Otro día nos ocuparemos de la contribución del movimiento verde a la difusión de la malaria. Hay tanto que contar, y tan grave, que mejor dejar aquí las pistas para el interesado: todo empezó con ‘Primavera silenciosa’ (1962), de Rachel Carson, mamá del movimiento ecologista. El último favor que les debemos es el brusco viraje europeo hacia un mix energético inviable. Dependemos del gas y lo encarecemos, es un hecho frente al que la UE hace un apagón crítico y financiero. Alemania despreció las nucleares, hay un viejo vídeo de Putin riéndose abiertamente de esa decisión. Ahora depende de Rusia, como España de Argelia. Son solo dos ejemplos. El primero podría aterrorizar a quien sepa algo de historia y se haya enterado de que la geopolítica clásica ha vuelto con Putin. El segundo explica vergüencitas como la del Gobierno español falsificando pasaportes y dando cobertura a un tipo investigado por genocidio.

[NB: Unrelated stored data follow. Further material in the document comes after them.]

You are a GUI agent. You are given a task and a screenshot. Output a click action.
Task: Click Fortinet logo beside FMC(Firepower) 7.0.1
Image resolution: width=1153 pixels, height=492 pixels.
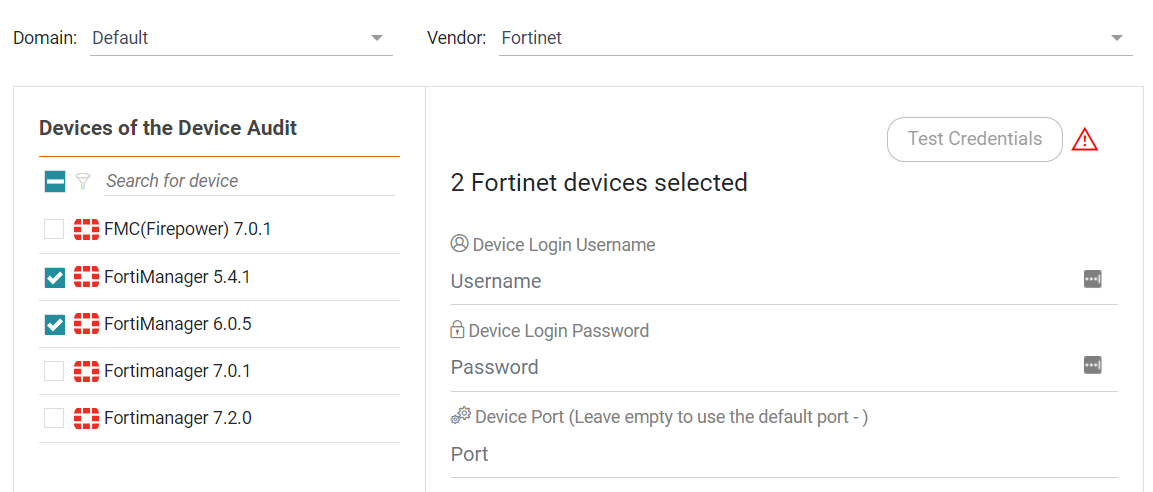(x=87, y=229)
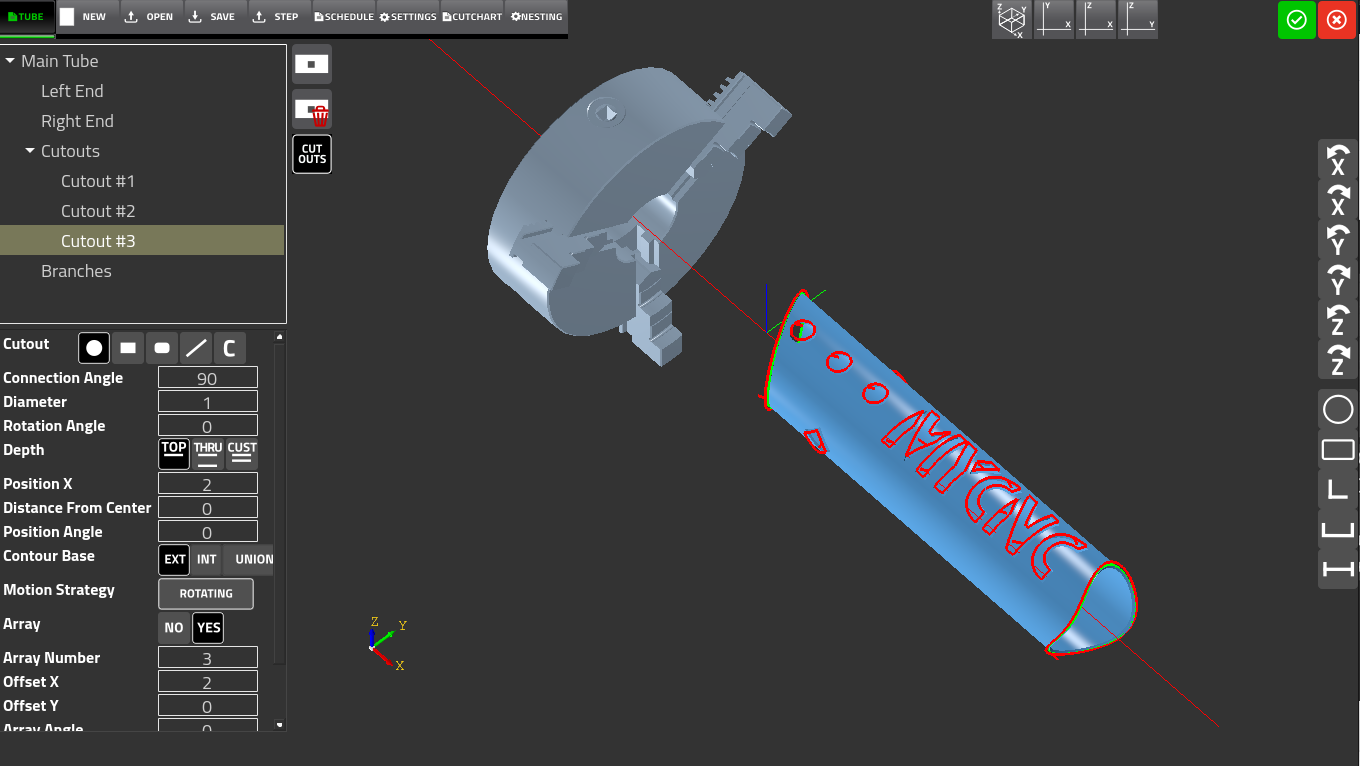Confirm with the green checkmark button
Viewport: 1360px width, 766px height.
[1296, 20]
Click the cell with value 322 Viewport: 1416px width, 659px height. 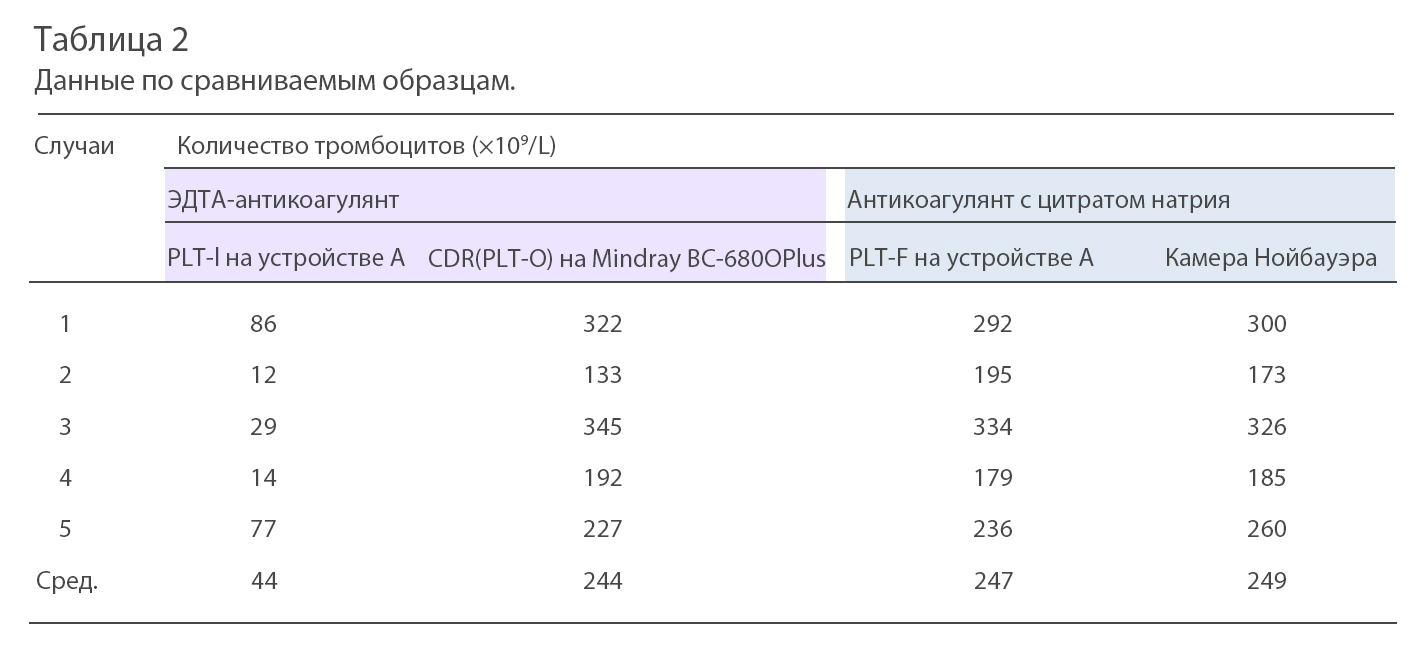602,324
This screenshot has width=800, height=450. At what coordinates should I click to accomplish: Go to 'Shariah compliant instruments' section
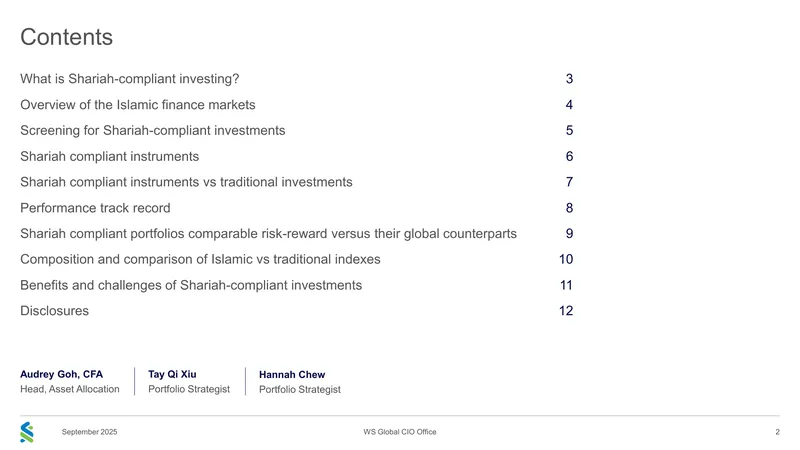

Hemos aprendido a llamar riesgo solo a sucesos apocalípticos; es lo que tiene toparse con la racha de la pandemia, la Filomena y la erupción, que ha trocado a los charlatanes en vulcanólogos y a los vulcanólogos en seres muy falibles. Expuestos han quedado a la triste condición del experto contemporáneo: están preparados, publican sus ‘papers’ y tal, pero son incapaces de prever algo, y cuando lo intentan a instancias de los reporteros o presentadores de informativos, aciertan menos que la ley de los grandes números, y eso no es fácil, ojo.

Aquí el único apagón, de momento, es el de la ETA, porque a oscuras los van a soltar. Hay una negrura impenetrable en el albañal donde se contaminó la vida política, con todas esas excrecencias, pringues y heces en forma de melena, con la conversión del virtuoso en abyecto ‘por mor’ de la cobardía, que protege el cuerpo pero mata el alma. La cobardía aparece también sin terrorismo; está en esos tipos bien trajeados, sin nada en la cabeza, con intereses que defender en circunstancias menos amenazantes, cuando el asesinato solo puede ser civil. Así el empresariado catalán, sin ir más lejos. Se da en todos los estratos y sustratos sociales cuando el terrorismo opera con ese silencio turbio que se forma alrededor del vecino abatido. Un silencio que conduce al olvido. Tiene que ser eso, porque los que sí recuerdan son los mismos que no callaron. Ese gran apagón, que no es hipotético, nos obliga a buscar luces y lucideces alternativas.